Always pair "add to combination" with "remove from combination" after the recursive call returns.
wrong_approach: "Add number but never remove it"
correct_approach: "Remove the number after recursive call (backtrack)"
- title: Not Copying the Combination When Adding to Results
description: |
In Python, lists are mutable. If you append `current_combination` directly to results, all entries will reference the same list, which gets modified during backtracking.
Always append a copy: `results.append(current_combination.copy())` or `results.append(list(current_combination))`.
wrong_approach: "results.append(current_combination)"
correct_approach: "results.append(current_combination.copy())"
- title: Missing the Pruning Optimisation
description: |
Without pruning, you explore branches that can never lead to a valid solution.
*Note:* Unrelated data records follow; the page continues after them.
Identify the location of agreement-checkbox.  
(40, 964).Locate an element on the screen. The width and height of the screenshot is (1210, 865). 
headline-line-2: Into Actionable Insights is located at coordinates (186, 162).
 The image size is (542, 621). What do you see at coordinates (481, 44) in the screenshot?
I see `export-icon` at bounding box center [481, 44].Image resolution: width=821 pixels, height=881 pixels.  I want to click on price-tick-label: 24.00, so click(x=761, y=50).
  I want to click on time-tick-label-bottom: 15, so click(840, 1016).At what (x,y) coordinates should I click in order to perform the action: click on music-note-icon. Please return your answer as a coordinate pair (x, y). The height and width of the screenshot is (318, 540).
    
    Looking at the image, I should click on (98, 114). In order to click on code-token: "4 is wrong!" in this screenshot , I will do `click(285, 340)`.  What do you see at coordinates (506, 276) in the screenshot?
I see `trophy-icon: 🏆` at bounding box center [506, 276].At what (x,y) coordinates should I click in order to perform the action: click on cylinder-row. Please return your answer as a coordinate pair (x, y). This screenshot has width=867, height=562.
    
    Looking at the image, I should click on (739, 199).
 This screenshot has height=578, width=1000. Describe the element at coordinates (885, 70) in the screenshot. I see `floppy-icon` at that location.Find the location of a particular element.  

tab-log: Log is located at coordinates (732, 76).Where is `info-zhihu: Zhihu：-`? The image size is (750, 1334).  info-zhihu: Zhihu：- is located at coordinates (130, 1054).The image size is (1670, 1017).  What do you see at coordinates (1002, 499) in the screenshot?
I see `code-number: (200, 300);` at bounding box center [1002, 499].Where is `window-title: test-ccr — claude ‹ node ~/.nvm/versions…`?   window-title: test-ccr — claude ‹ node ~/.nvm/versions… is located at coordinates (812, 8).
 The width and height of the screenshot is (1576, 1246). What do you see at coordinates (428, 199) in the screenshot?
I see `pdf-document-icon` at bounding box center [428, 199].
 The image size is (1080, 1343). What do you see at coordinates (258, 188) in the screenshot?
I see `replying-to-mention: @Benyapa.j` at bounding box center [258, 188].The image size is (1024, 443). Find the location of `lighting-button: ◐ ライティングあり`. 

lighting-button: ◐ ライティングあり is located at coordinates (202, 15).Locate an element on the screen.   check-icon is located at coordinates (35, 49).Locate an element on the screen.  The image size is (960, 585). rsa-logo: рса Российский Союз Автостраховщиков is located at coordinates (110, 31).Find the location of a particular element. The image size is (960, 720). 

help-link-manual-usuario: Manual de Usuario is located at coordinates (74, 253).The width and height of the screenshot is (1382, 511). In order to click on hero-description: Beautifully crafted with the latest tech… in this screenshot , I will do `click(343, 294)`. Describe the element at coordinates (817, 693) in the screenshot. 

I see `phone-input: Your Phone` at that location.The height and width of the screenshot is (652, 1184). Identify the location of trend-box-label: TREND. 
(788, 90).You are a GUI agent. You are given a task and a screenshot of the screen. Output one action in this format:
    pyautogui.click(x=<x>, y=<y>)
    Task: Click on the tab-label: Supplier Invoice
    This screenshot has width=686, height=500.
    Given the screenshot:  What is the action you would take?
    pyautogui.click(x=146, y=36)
For instance, if you need `remaining_sum = 3` and you're at number 5, there's no point continuing since 5 > 3 and all subsequent numbers are even larger.
Adding `if i > remaining_sum: break` significantly reduces unnecessary exploration.
key_takeaways:
- "**Backtracking template**: This problem follows the classic backtracking pattern — make a choice, recurse, undo the choice"
- "**Avoid duplicates by ordering**: Processing elements in sorted order and only considering elements >= start prevents generating the same combination twice"
- "**Prune aggressively**: Early termination when a branch cannot lead to a valid solution dramatically improves performance"
- "**Foundation for harder problems**: This pattern extends to Combination Sum I, II, IV, and other subset/permutation problems"
time_complexity: "O(C(9, k) * k). We explore at most C(9, k) combinations (9 choose k), and each valid combination takes O(k) time to copy. Since k <= 9 and C(9, k) <= 126, this is effectively constant for this problem."
space_complexity: "O(k). The recursion depth is at most k, and we use O(k) space for the current combination. The output space for storing results is not counted."
solutions:
- approach_name: Backtracking with Pruning
is_optimal: true
code: |
def combination_sum3(k: int, n: int) -> list[list[int]]:
results = []
def backtrack(start: int, remaining: int, combination: list[int]) -> None:
# Found a valid combination
if len(combination) == k and remaining == 0:
results.append(combination.copy())
return
# Too many numbers or exhausted search space
if len(combination) == k or start > 9:
return
# Try each number from start to 9
for num in range(start, 10):
# Pruning: if current number exceeds remaining sum, skip rest
if num > remaining:
break
# Include this number and recurse
combination.append(num)
backtrack(num + 1, remaining - num, combination)
# Backtrack: remove the number we just added
combination.pop()
backtrack(1, n, [])
return results
explanation: |
**Time Complexity:** O(C(9, k) * k) — We explore combinations of k numbers from 1-9, copying each valid one.
**Space Complexity:** O(k) — Recursion depth and combination list are bounded by k.
The backtracking explores the decision tree of including/excluding each number. Pruning when `num > remaining` cuts off entire subtrees, and processing numbers in order prevents duplicates.
- approach_name: Iterative with Bitmask
is_optimal: false
code: |
def combination_sum3(k: int, n: int) -> list[list[int]]:
results = []
# Iterate through all 2^9 = 512 subsets
for mask in range(1, 1 << 9):
combination = []
total = 0
# Check which bits are set (which numbers to include)
for i in range(9):
if mask & (1 << i):
combination.append(i + 1) # Numbers are 1-indexed
total += i + 1
# Check if this subset matches our criteria
if len(combination) == k and total == n:
results.append(combination)
return results
explanation: |
**Time Complexity:** O(2^9 * 9) = O(4608) — Check all 512 subsets, each taking O(9) to process.
**Space Complexity:** O(k) — Each combination uses O(k) space.
This approach treats each subset as a bitmask where bit i indicates whether number (i+1) is included. While less elegant than backtracking, it's simple and the small search space (512 subsets) makes it practical. No pruning is applied, so it explores all subsets regardless of validity.